As well as looking a lot like the company’s Qutest DAC, and once again using those distinctive illuminated coloured orbs for control and communication, the phono stage is called Huei – not to remind us of Huey, Dewey and Louie, the triplet nephews of Donald Duck, but the pretty hues of those polychromatic spheres. The Kent-based operation has previous form when it comes to giving its products quirky, off-the-wall monikers – consider Mojo, Hugo and DAVE – but I reckon Huei is far and away the cutest of the lot. In other words, cuter even than the Qutest.
If you’re thinking it a little odd that Chord Electronics, a name synonymous with bleeding-edge digital tech, is concerning itself with old-school analogue, it’s true that it probably isn’t the first brand that comes to mind if you’re looking to spend around a grand on an MM/MC phono stage. The company would like that to change and reminds us that its founder (now chairman) John Franks started his business by building analogue amplifiers. And besides, like many of today’s Chord customers, Franks has a huge vinyl collection which, incidentally, was much plundered by Chord’s new MD Matt Bartlett to assist with finessing aspects of Franks’ original design. Until now, the £2,900 Symphonic has been Chord’s sole phono stage, and for moving-coil cartridges only. Part of the Choral range, it’s very much a flagship product and a tad pricey if your turntable is a Rega Planar 3 or similar.

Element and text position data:
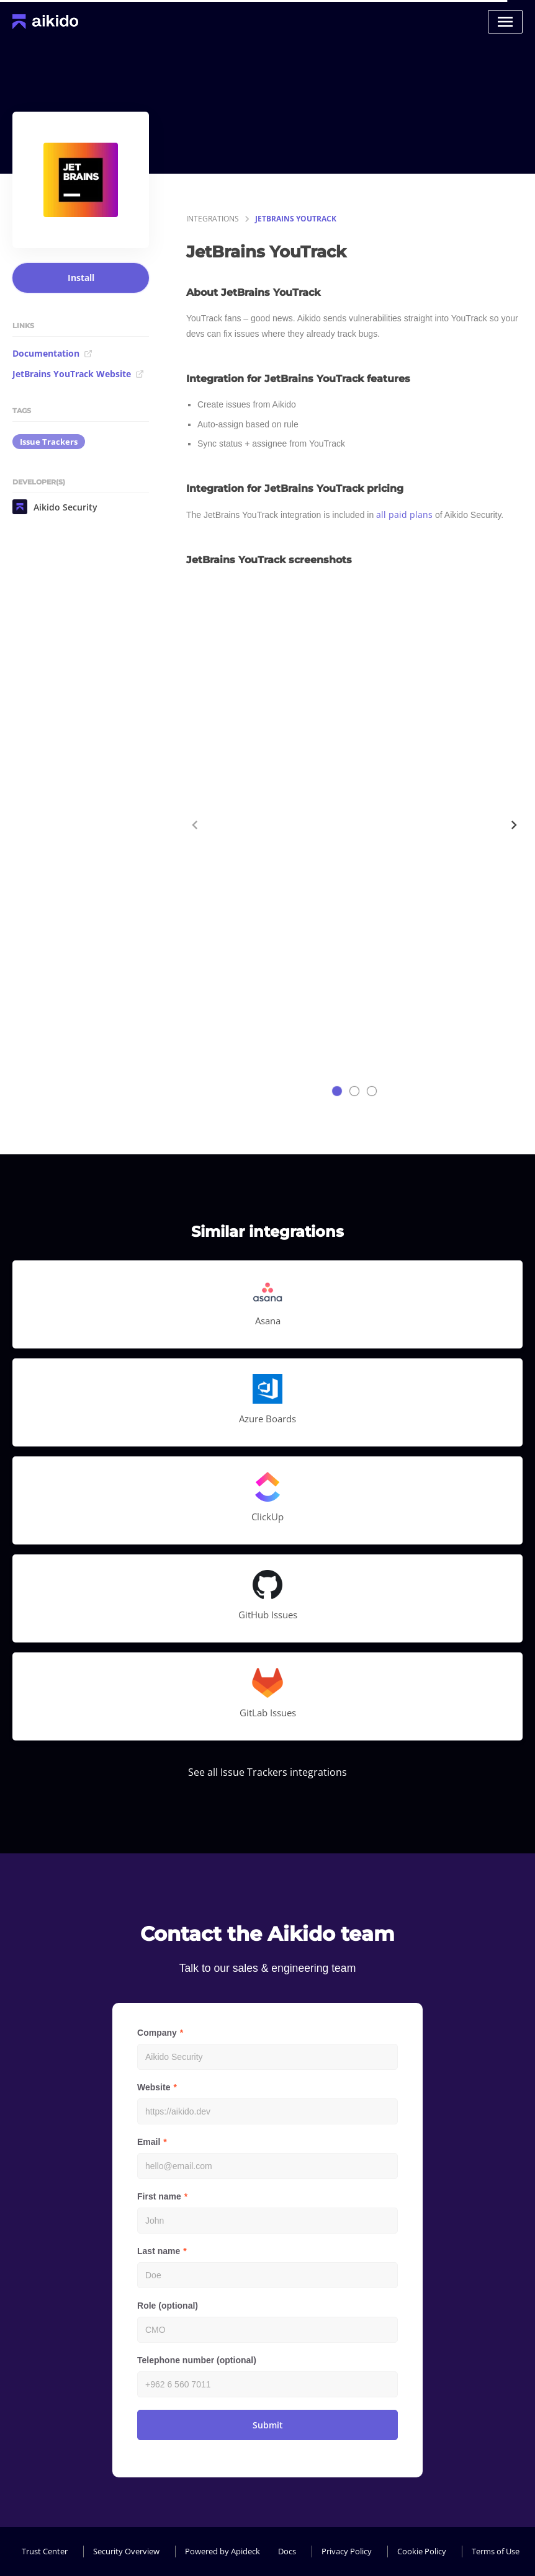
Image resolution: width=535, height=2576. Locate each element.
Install (81, 277)
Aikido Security (54, 506)
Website (153, 2087)
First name (159, 2196)
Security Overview (126, 2551)
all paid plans (404, 514)
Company (157, 2033)
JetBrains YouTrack (295, 218)
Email (148, 2142)
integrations (212, 218)
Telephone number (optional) (196, 2360)
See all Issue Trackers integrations (267, 1772)
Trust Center (45, 2551)
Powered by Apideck (222, 2551)
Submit (268, 2425)
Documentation (52, 353)
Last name (158, 2251)
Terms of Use (495, 2551)
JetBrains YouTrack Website (78, 374)
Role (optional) (167, 2306)
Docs (287, 2551)
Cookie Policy (421, 2551)
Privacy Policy (346, 2551)
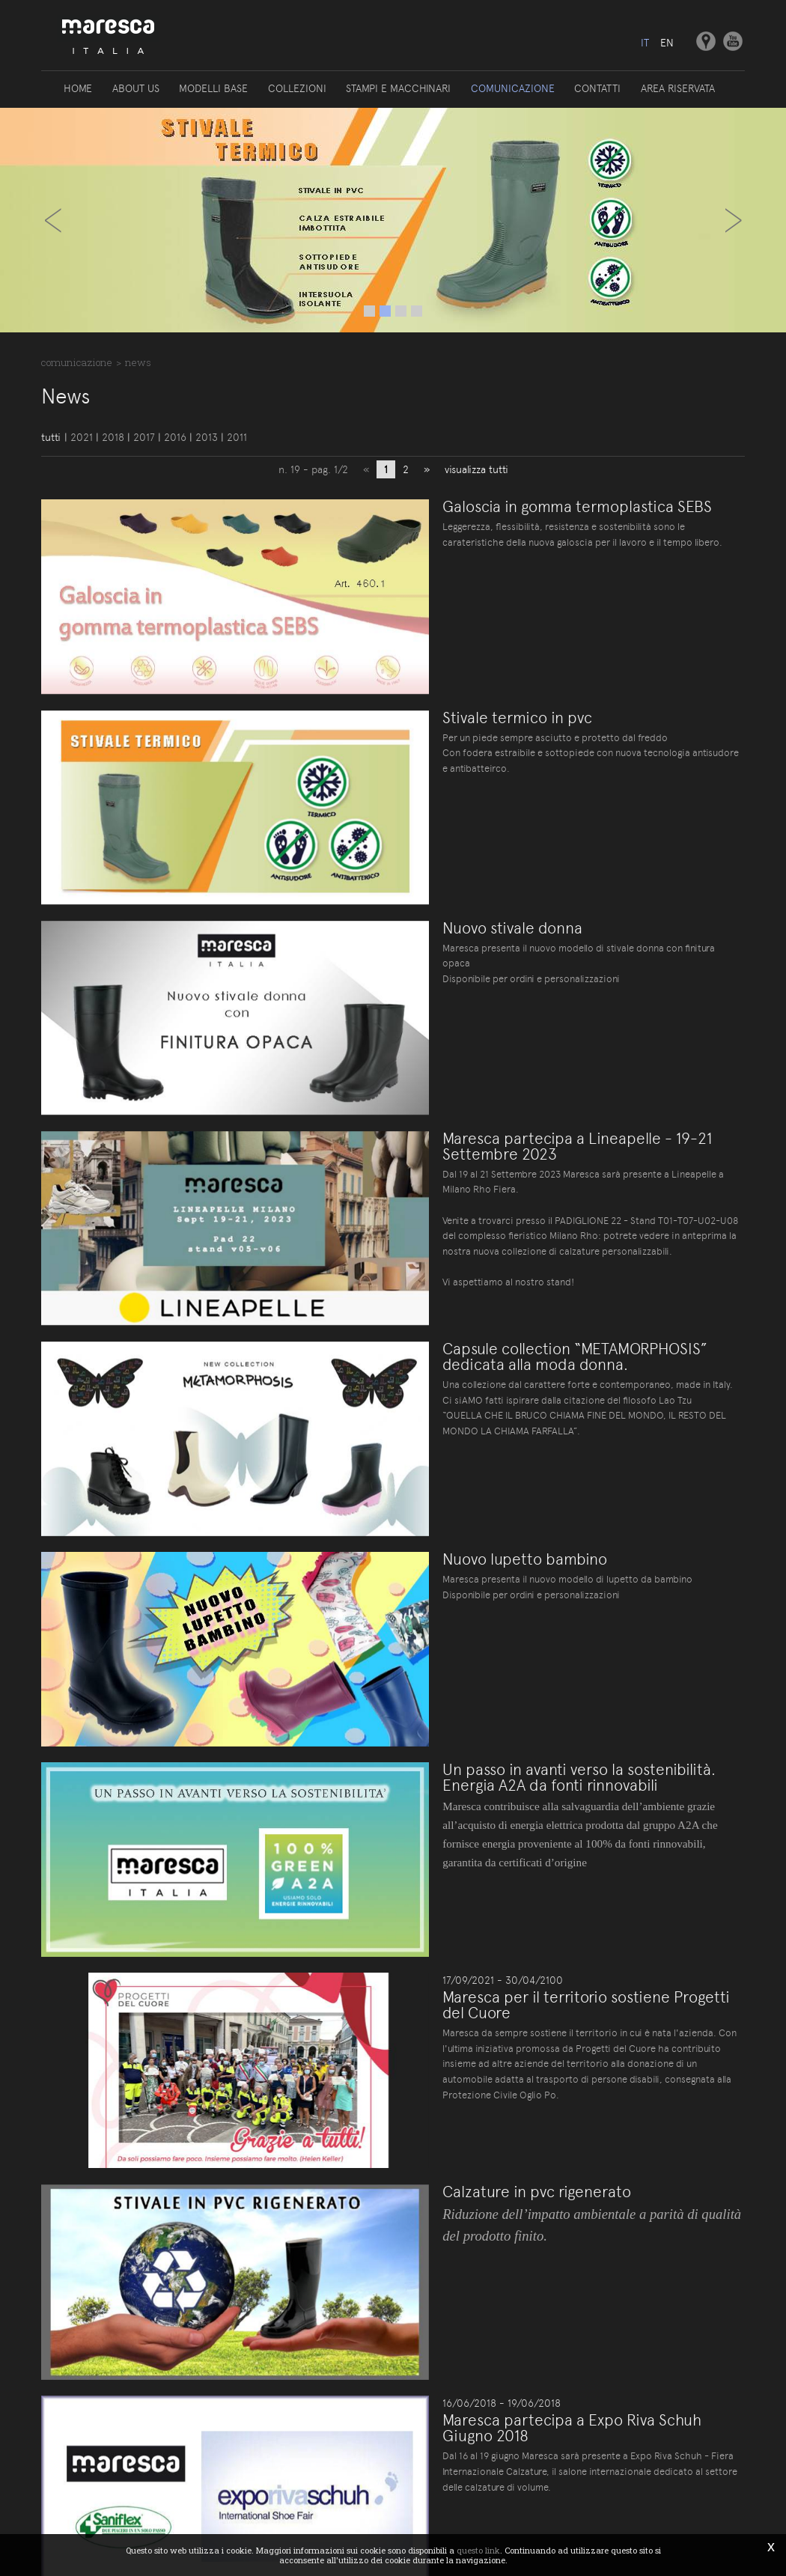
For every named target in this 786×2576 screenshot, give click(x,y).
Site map (389, 2432)
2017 (144, 438)
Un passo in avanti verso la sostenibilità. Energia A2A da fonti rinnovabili (551, 1600)
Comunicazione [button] (512, 88)
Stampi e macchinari (398, 88)
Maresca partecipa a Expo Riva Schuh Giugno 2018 (561, 2153)
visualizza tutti (476, 470)
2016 (175, 438)
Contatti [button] (596, 88)
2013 (206, 438)
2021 (81, 438)
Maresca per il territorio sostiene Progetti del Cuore (543, 1797)
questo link (478, 2550)
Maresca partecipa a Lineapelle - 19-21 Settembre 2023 (561, 1057)
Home (79, 88)
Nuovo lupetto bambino (469, 1410)
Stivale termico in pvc (462, 687)
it (644, 43)
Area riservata (676, 88)
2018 (113, 438)
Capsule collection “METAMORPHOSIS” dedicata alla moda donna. (566, 1238)
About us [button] (136, 88)
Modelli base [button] (214, 88)
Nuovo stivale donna (457, 868)
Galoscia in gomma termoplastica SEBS (521, 507)
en (667, 43)
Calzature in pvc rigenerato (481, 1954)
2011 (237, 438)
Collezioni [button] (297, 88)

> _Task instructions_:
Please repeat the passage from the phono stage article word for word, everything from "As well as looking" down to "than the Qutest.".

> _Response_:
As well as looking a lot like the company’s Qutest DAC, and once again using those distinctive illuminated coloured orbs for control and communication, the phono stage is called Huei – not to remind us of Huey, Dewey and Louie, the triplet nephews of Donald Duck, but the pretty hues of those polychromatic spheres. The Kent-based operation has previous form when it comes to giving its products quirky, off-the-wall monikers – consider Mojo, Hugo and DAVE – but I reckon Huei is far and away the cutest of the lot. In other words, cuter even than the Qutest.